We've been running SQL Server 2014 for almost a year now, but SQL Server 2012 SP3 continues to appear in the Windows Update list (as an optional install). It seemed ridiculous to install a service pack from a previous version, so I've just ignored it.
However, we've recently started encountering an assertion failure (see below for more info), and one thing we're doing to try and resolve it is making sure the server is fully patched. We installed the latest cumulative update for 2014, but it hasn't solved the problem or made that SP3 item disappear from Windows Update.

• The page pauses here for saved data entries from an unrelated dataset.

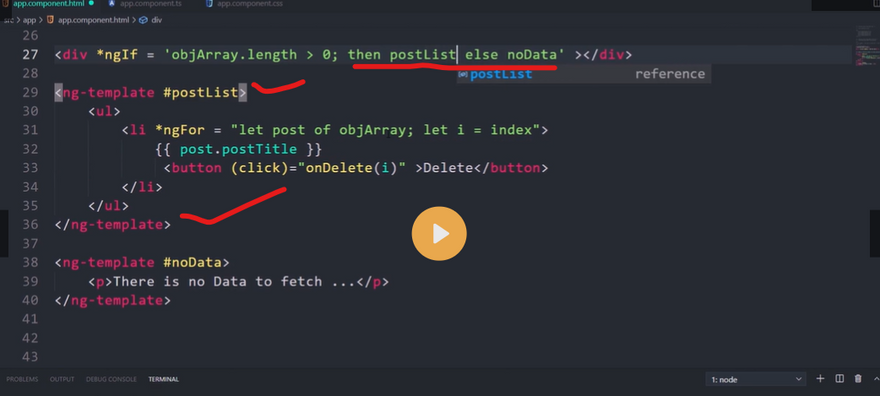Image resolution: width=880 pixels, height=396 pixels.
Task: Split the terminal panel
Action: (x=840, y=379)
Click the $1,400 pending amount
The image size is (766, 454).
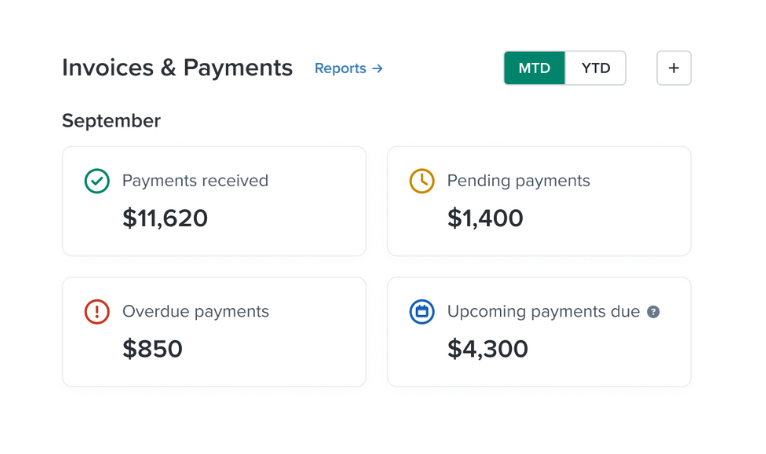coord(485,218)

SP3 still wasn't on my radar, but then I found a Microsoft Product Support Services blog post that said to use the Best Practices Security Analyzer to try and troubleshoot assertion failures, and when I did it raised a warning that we hadn't applied that SP3.

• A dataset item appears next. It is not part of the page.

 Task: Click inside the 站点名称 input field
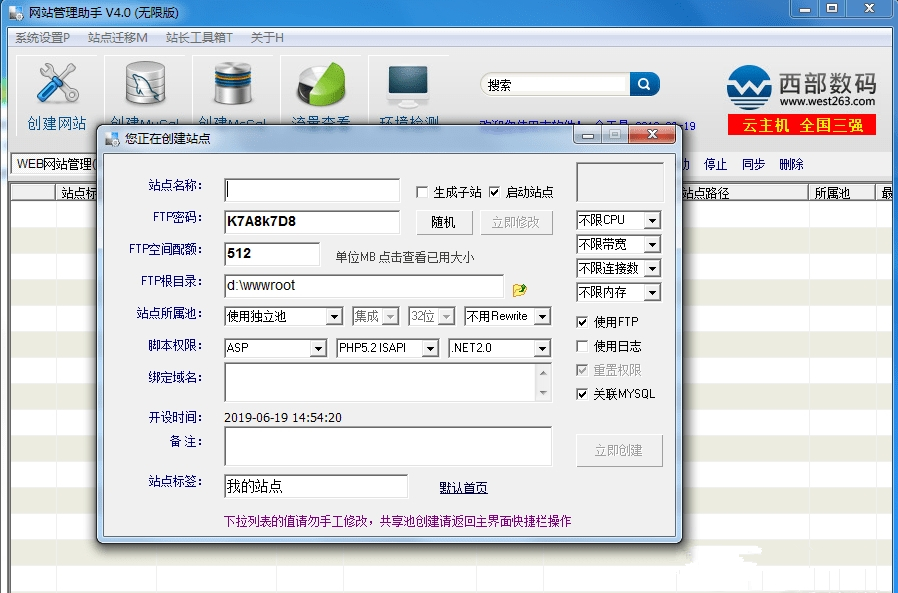point(310,190)
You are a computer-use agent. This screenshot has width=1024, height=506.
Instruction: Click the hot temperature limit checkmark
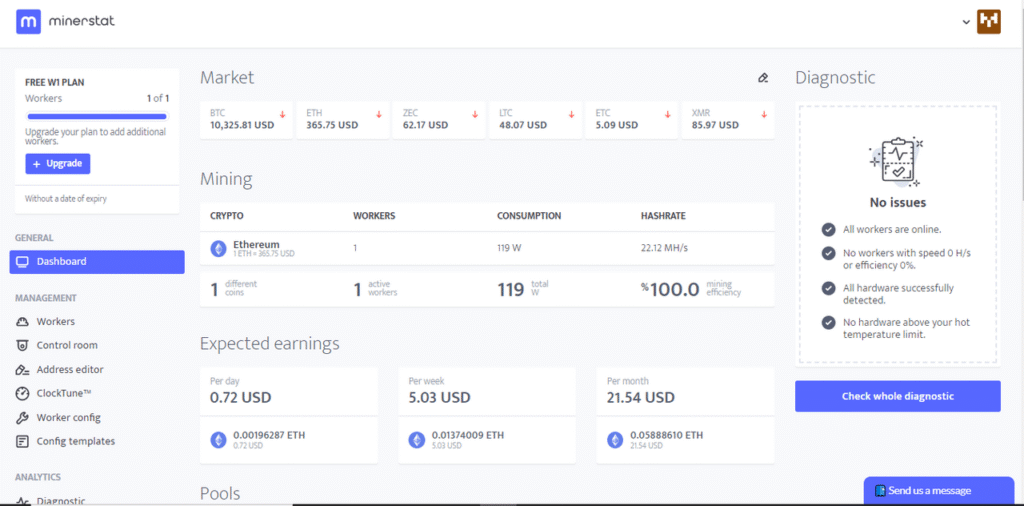tap(828, 322)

So now I am considering applying that install, but I'm worried that I'm going to accidentally downgrade my server – not that we'd go back 2012 entirely, but that some of the cumulative updates might get reverted, or some other bizarre behvaior.
(This is not the exact assertion failure we've been receiving, but it's close. I cannot find a KB article that seems to describe the actual issue we're having – the KB linked in the previous sentence has to do with TOP N
and ours has to do with a procedure using OFFSET X ROWS FETCH NEXT Y ROWS ONLY
. The actual assertion failure is SQL Server Assertion: File: <op_ppqte.cpp>, line=12258
)
Best Answer
Windows Update isn't offering you a Service Pack for SQL Server 2012 to apply to your SQL Server 2014 instance; there is something else on your machine that is triggering it. Could be dozens of things, but most commonly:
Here is what I suggest.
Go download the SQL Server 2012 SP3 standalone installer:
When you run the installer, very early in setup, you'll get to a screen like this, which will tell you all of the components that are eligible for upgrade:
This will give you an indication of what components you need to either patch or remove.

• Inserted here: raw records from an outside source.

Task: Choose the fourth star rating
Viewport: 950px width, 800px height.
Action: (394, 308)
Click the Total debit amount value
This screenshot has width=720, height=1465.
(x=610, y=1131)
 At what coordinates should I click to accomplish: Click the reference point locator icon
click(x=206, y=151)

I do not think you should ignore this. If you have other instances on this machine and don't want them there, clean them up! If you do need them, but leave them unpatched, it could be a security vulnerability waiting to happen. There is just no upside at all to ignoring the prompt to apply the service pack - you're getting it for a reason.
As for the assertion error you're getting, that has nothing to do with the SQL Server 2012 Service Pack you're being offered, either. It could be an indication that you are on RTM still and are missing a fix for that problem (in which case, go get the latest SP + CU, or that you've come across a bug that hasn't yet been fixed (in which case contact SQL Server support). Note that a fix may cover your issue even if your exact error message isn't listed explicitly in the knowledge base article.